# [Desafio]
Prossiga o texto sobre o treino dos atletas-artistas do Cirque du Soleil a partir da sua última frase.

# [Secção de texto]
◆ ◆ ◆ ◆

São mais ou menos 25 horas semanais que os atletas-artistas do Cirque du Soleil treinam para estar em forma para o novo espetáculo prestes a chegar a Lisboa. Uma equipa composta por atletas de alta competição (alguns até participaram nos Jogos Olímpicos) que vivem, respiram, treinam e emanam talento e esforço para um dos mais grandiosos espetáculos do mundo.
Como é o seu treino? Procurámos saber todos os pormenores junto do Head Coach (treinador principal) do Cirque du Soleil. Emerson Neves tem 46 anos, é natural de São Paulo e pessoalmente tem uma história que vale a pena contar (ou escrever). Ao contrário do que se poderia esperar, Emerson sempre esteve longe de circos e, nos primórdios da sua carreira, foi a natação que o encaminhou para a vida de atleta.
A vida trocou-lhe as voltas e depois de uma lesão grave, admite ter-se sentido “perdido”, sem saber que caminho haveria de tomar. O destino acabou por lhe dar um mapa e o circo tornou-se a sua casa.

◆ ◆ ◆ ◆

# [Dados fornecidos]

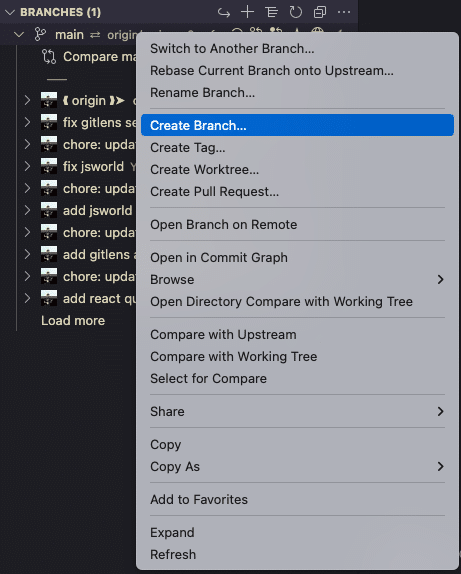461x574 pixels.
Task: Collapse the main branch node
Action: coord(19,34)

◆ ◆ ◆ ◆

# [Resposta ao exercício]
Hoje, treina a equipa de atletas desta companhia circense e prepara-se para um novo espetáculo, Cirque du Soleil – OVO, com estreia marcada para 3 de janeiro, na Altice Arena – e ficará até dia 13 do mesmo mês. Os bilhetes já estão à venda e variam entre os 40€ e os 79€.
“Tenho de estar presente em todos os treinos no palco e, quando não estou no palco, estou em treinos no backstage. Tenho um dia longo onde trabalho de 10 a 12 horas sem parar.” Emerson Neves, Head Coach do Cique du Soleil
“OVO é a natureza sem filtros. Um retrato fictício repleto de imaginação, luz, som e emoção, onde cada personagem assume um papel que promete transformar a nossa maneira de olhar para a natureza”, lê-se em comunicado. A história mergulha num mundo de insetos que é agitado pela chegada imprevista de um ovo misterioso. O espetáculo é composto por 50 artistas, oriundos de 14 países, especializados em atos acrobáticos.
Conheça um pouco mais sobre o treinador de uma das mais famosas companhias de artes circenses no mundo e o que é preciso para organizar o um espetáculo desta dimensão.
Entrevista ao treinador principal do Cirque Du Soleil
Começou na natação aos 9 anos e competiu até aos 27. Como é que foi o processo de passagem para a vida artística?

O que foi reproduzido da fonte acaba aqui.